### [What you have to do]
Count up the lines below containing the word "agent", and give the result with no other words.

Saved entries

↓↓↓

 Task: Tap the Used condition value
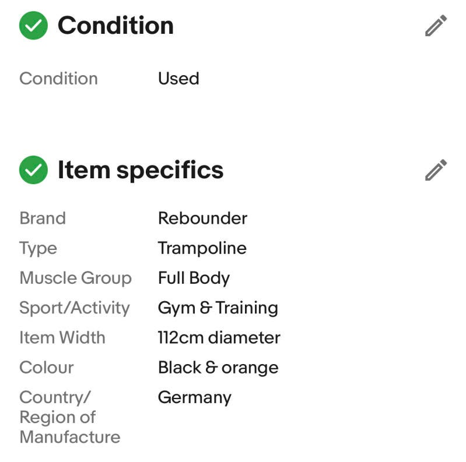pyautogui.click(x=178, y=79)
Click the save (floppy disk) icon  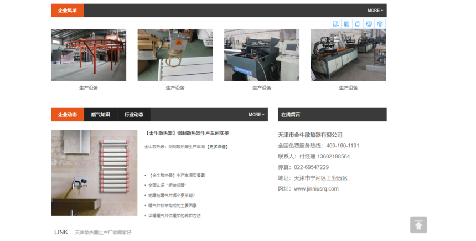tap(346, 24)
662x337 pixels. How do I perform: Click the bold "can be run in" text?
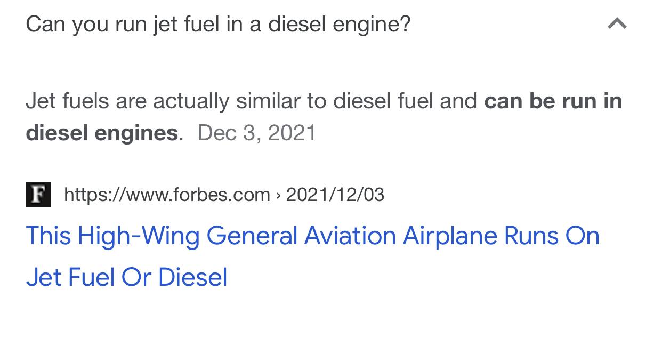pos(553,101)
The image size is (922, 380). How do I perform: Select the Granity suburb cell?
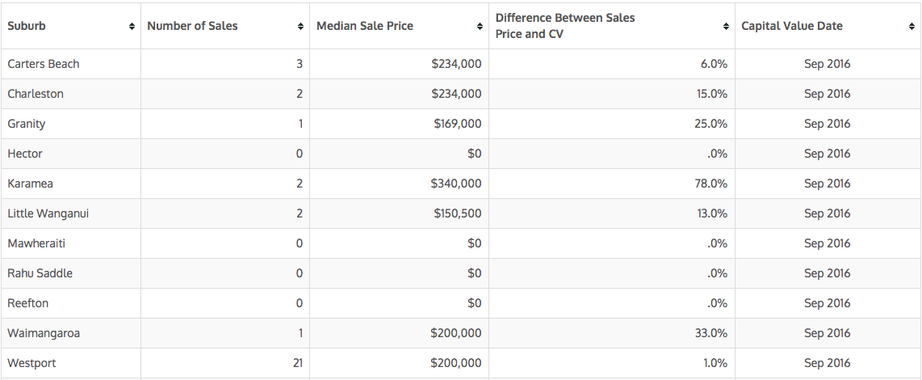pyautogui.click(x=27, y=124)
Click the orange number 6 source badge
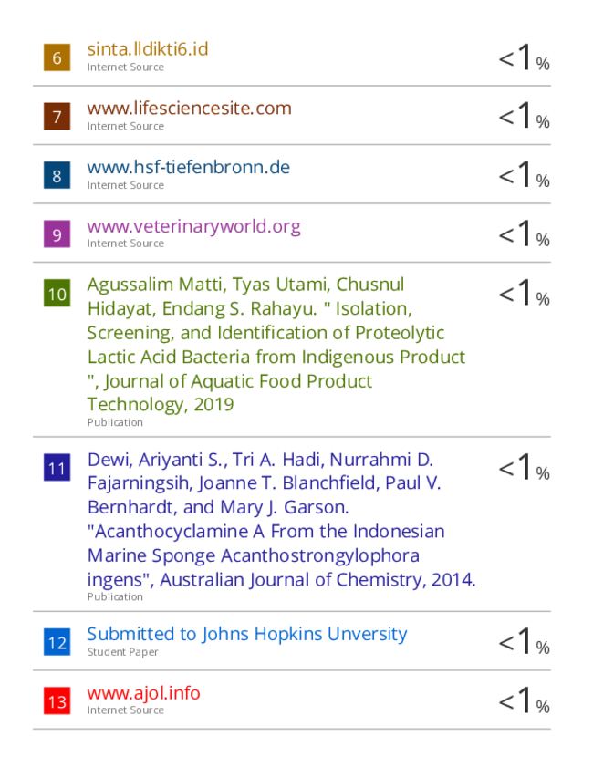Screen dimensions: 593x767 57,57
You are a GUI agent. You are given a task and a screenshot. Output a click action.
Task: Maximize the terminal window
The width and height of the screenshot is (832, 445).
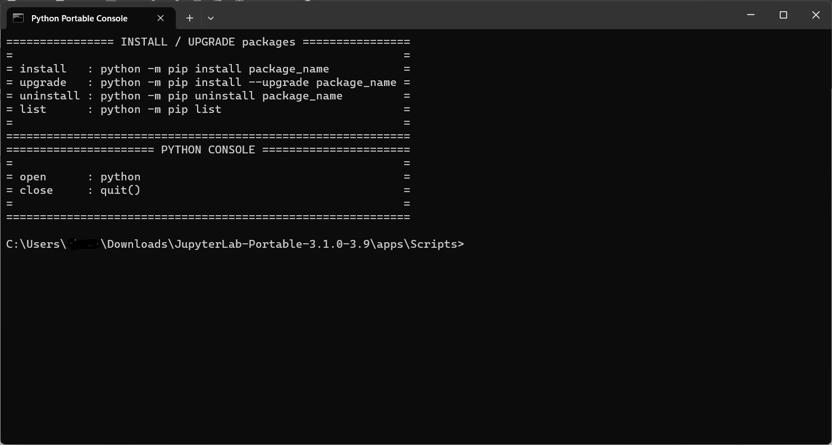(x=783, y=15)
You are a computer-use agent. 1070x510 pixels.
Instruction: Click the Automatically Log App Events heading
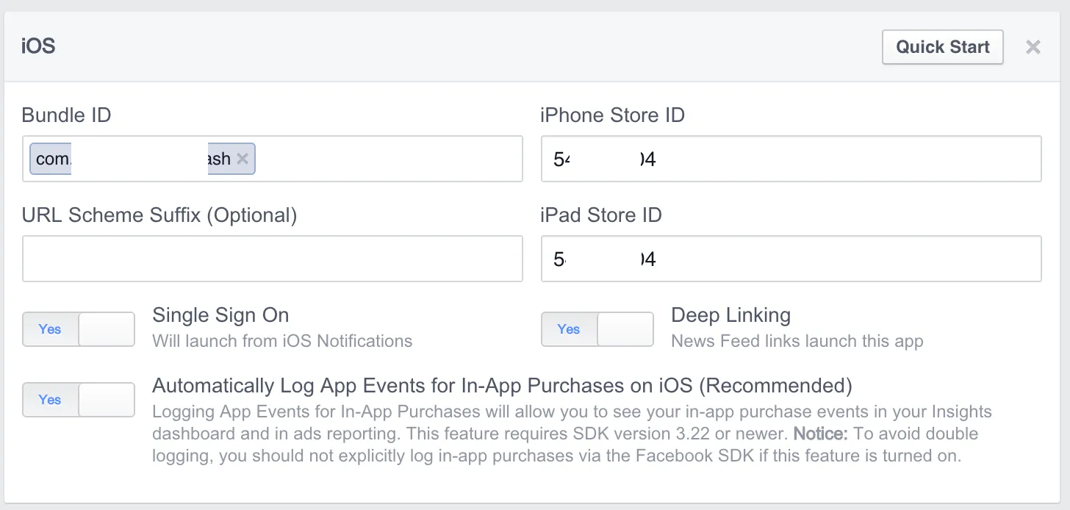coord(501,386)
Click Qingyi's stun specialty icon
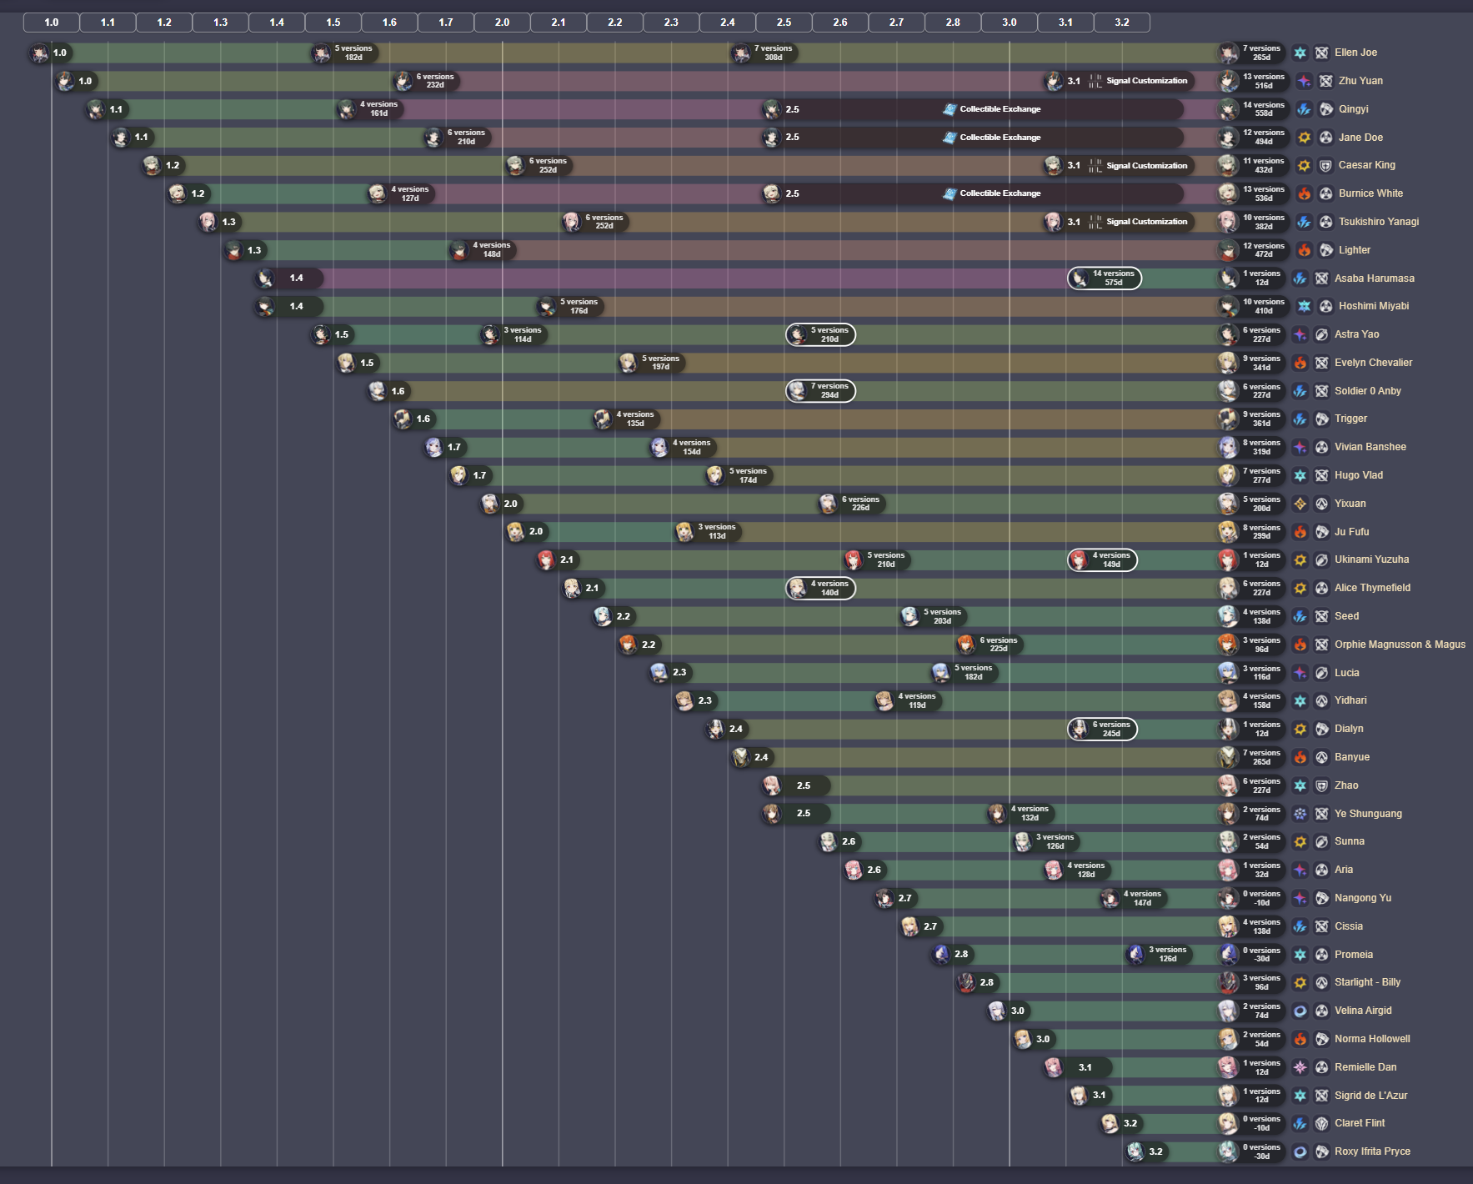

↑↑↑

### [Answer area]
2